## WORK REQUEST
The entries that follow should be reproduced exactly, with no images carried over.

[Stored data entries]

▬▬▬▬▬▬▬▬▬▬

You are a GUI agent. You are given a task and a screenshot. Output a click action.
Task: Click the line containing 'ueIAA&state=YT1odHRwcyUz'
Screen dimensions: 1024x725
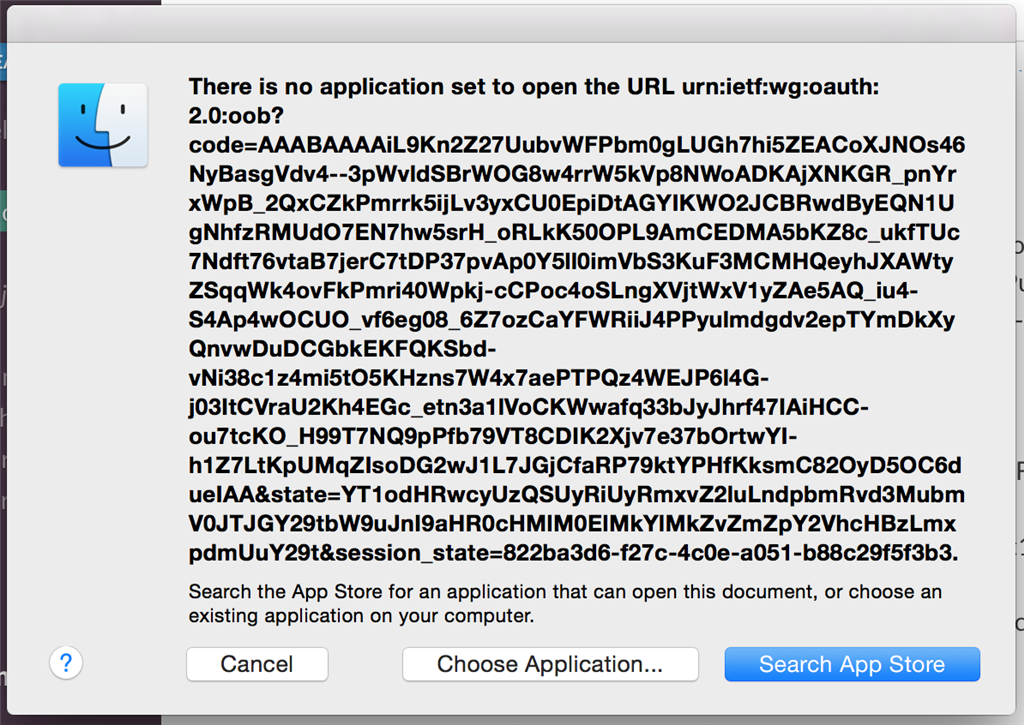577,494
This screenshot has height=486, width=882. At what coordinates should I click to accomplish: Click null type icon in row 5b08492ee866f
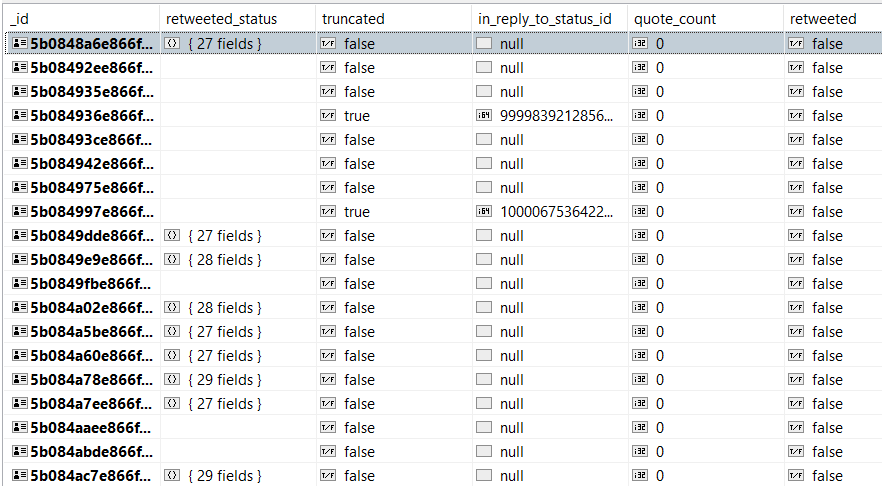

▬▬▬▬▬▬▬▬▬▬

## RESPONSE FOR THIS EXERCISE
You are a GUI agent. You are given a task and a screenshot. Output a click action.
Task: Click the line containing 'ueIAA&state=YT1odHRwcyUz'
Screen dimensions: 1024x725
577,494
This screenshot has height=486, width=882. At what coordinates should I click to accomplish: Click null type icon in row 5b08492ee866f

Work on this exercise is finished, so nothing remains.